_Selected passage_
+===+

Sunday, January 24, 2010

Because it's been only 10 years since it first came out...

...I have finally jumped on Harry Potter bandwagon. I did not want to fight bookstore crowds, line up overnight, and read a 700-page doorstop in one sitting so as to have a chance to enjoy it before people reveal spoilers. 10 years has been long enough to forget most spoilers I've heard. But the real reason why I didn't get into Harry Potter books when they were still new was that I did not find them very engaging. I tried the first couple of chapters of book 1, and about the same amount of book 2. I got an impression that the fantasy world in Potter series was no more than skin-deep, and instead of diving in and being swallowed by the book's world, I bounced right out.

This time I started with HP2, "The Chamber of Secrets", because I couldn't find HP1 in the library. (Did you think I was going to pay for it? J. K. Rowling is richer than God already.) Yes, the first few chapters still felt superficial. I'll second what was said by a New York Times or Washington Post book critic: magic in the Harry Potter world has a very specialized, domestic character. For example, there is a clock that shows what time each family member had to be home, or a teleportation method called Floo, that lets you travel through chimneys. It's like magic was shoehorned to fit domestic life.

As I got past the first few chapters, the book drew me in -- not because the Harry Potter world acquired a previously unseen depth, but because the events in it galloped at such a crazy pace. The kids were shunted from adventure to adventure without break. And while a fast-paced plot is generally a good thing, in the Chamber of Secrets the plot left no room for observation, reflection, or world-building. Nobody ever paused to think what the events mean not just in terms of predicting the enemy's next step, but also about the laws of the (magical) world that surrounded them. In the best SF or fantasy books events are just clues that point towards bigger, unseen things; by pausing to reflect, characters attain a glimpse of a deeper order of the world. I saw nothing like that in the "Chamber of Secrets". There was no strangeness there. All the "magic" fit so neatly with the mundance understanding of the world, that there was not a moment where I went, "this is odd, I don't understand this". In other words, the good ole sense of wonder was missing from the Harry Potter world.

+===+

(Saved data entries)

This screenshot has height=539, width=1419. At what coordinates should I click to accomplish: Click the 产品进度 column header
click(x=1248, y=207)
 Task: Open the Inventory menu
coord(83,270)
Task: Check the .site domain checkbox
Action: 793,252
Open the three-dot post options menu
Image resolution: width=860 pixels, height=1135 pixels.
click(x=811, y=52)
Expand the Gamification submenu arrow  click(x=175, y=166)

+===+

_Problems and tasks_
**1)** According to the blog post, why was the fast pace of "The Chamber of Secrets" a weakness, even though a fast plot is generally a good thing? Answer in one to three sentences.
**2)** Return the text of the blog post starting at "This time I" and ending at "fit domestic life.", copied word for word.
The items are separate material from the blog post and have no connection to it.

_Task responses_
**1)** The plot left no room for observation, reflection, or world-building. Nobody ever paused to think about what the events meant for the laws of the magical world around them.

**2)**
This time I started with HP2, "The Chamber of Secrets", because I couldn't find HP1 in the library. (Did you think I was going to pay for it? J. K. Rowling is richer than God already.) Yes, the first few chapters still felt superficial. I'll second what was said by a New York Times or Washington Post book critic: magic in the Harry Potter world has a very specialized, domestic character. For example, there is a clock that shows what time each family member had to be home, or a teleportation method called Floo, that lets you travel through chimneys. It's like magic was shoehorned to fit domestic life.